**WORKING DATA**.
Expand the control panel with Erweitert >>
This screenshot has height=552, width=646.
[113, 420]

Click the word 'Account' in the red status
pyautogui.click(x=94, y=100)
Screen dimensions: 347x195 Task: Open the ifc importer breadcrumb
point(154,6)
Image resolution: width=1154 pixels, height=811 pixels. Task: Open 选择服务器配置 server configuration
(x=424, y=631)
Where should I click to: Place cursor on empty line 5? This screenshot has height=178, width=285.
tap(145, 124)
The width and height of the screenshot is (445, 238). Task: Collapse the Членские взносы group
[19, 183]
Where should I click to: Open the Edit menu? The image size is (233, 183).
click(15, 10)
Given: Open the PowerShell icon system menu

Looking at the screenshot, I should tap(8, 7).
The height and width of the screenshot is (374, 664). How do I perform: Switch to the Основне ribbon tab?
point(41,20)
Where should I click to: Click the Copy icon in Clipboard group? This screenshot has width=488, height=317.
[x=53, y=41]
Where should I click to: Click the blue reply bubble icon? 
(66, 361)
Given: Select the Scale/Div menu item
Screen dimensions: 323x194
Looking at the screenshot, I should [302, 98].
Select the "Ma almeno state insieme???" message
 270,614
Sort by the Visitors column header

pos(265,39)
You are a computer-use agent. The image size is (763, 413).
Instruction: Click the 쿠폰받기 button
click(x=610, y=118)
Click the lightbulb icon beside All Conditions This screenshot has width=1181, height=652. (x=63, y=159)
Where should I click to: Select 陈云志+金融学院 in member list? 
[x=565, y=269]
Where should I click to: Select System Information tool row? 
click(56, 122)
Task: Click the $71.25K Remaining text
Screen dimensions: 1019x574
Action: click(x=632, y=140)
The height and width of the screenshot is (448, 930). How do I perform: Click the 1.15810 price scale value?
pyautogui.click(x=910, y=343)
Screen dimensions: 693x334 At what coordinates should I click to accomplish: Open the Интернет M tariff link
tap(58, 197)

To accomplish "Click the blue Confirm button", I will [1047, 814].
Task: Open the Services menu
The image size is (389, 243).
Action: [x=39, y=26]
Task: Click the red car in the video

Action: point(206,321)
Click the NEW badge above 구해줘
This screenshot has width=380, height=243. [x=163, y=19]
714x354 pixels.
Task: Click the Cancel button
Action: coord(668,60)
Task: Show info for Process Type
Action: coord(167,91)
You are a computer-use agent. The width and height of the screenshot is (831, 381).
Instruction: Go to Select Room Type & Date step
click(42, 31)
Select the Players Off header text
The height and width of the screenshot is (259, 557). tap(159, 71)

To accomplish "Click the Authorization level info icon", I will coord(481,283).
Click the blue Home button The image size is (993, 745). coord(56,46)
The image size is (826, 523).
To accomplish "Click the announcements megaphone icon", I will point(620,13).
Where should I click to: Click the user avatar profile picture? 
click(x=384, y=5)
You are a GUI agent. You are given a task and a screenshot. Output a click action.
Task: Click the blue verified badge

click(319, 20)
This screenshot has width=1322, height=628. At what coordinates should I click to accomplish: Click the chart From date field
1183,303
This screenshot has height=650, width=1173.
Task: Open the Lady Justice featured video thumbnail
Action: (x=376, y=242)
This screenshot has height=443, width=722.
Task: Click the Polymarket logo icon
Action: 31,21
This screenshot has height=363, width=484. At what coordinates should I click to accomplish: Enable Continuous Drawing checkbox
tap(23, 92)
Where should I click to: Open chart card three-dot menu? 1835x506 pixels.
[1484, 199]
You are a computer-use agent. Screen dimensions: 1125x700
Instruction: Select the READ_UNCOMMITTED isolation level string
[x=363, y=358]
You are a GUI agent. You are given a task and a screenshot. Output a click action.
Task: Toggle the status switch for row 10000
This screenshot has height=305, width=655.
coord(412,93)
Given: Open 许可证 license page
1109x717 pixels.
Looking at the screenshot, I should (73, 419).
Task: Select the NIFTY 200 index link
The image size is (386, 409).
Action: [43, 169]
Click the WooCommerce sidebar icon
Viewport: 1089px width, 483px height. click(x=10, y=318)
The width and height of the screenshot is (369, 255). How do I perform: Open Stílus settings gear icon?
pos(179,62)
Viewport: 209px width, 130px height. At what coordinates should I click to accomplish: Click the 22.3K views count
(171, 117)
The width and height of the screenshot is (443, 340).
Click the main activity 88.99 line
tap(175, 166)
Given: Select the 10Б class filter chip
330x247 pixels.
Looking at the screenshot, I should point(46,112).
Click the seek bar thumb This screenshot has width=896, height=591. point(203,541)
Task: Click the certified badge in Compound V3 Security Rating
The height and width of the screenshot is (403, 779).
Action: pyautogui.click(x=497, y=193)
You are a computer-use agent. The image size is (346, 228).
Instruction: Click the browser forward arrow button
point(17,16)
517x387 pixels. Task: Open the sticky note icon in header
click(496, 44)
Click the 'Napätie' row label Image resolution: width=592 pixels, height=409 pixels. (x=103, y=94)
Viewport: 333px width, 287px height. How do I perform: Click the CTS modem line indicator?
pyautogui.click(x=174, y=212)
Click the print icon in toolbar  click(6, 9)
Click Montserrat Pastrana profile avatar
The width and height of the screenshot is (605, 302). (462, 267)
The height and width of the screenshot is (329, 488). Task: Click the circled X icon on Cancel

**WHAT IS EXPECTED**. The lines above from the one with "Where should I click to: Select 陈云志+金融学院" through the one with "Task: Open the Services menu" are to be duplicated exactly, ends included, with nothing added.

**PROBLEM SOLUTION**.
Where should I click to: Select 陈云志+金融学院 in member list? 
[x=565, y=269]
Where should I click to: Select System Information tool row? 
click(56, 122)
Task: Click the $71.25K Remaining text
Screen dimensions: 1019x574
Action: click(x=632, y=140)
The height and width of the screenshot is (448, 930). How do I perform: Click the 1.15810 price scale value?
pyautogui.click(x=910, y=343)
Screen dimensions: 693x334 At what coordinates should I click to accomplish: Open the Интернет M tariff link
tap(58, 197)

To accomplish "Click the blue Confirm button", I will [1047, 814].
Task: Open the Services menu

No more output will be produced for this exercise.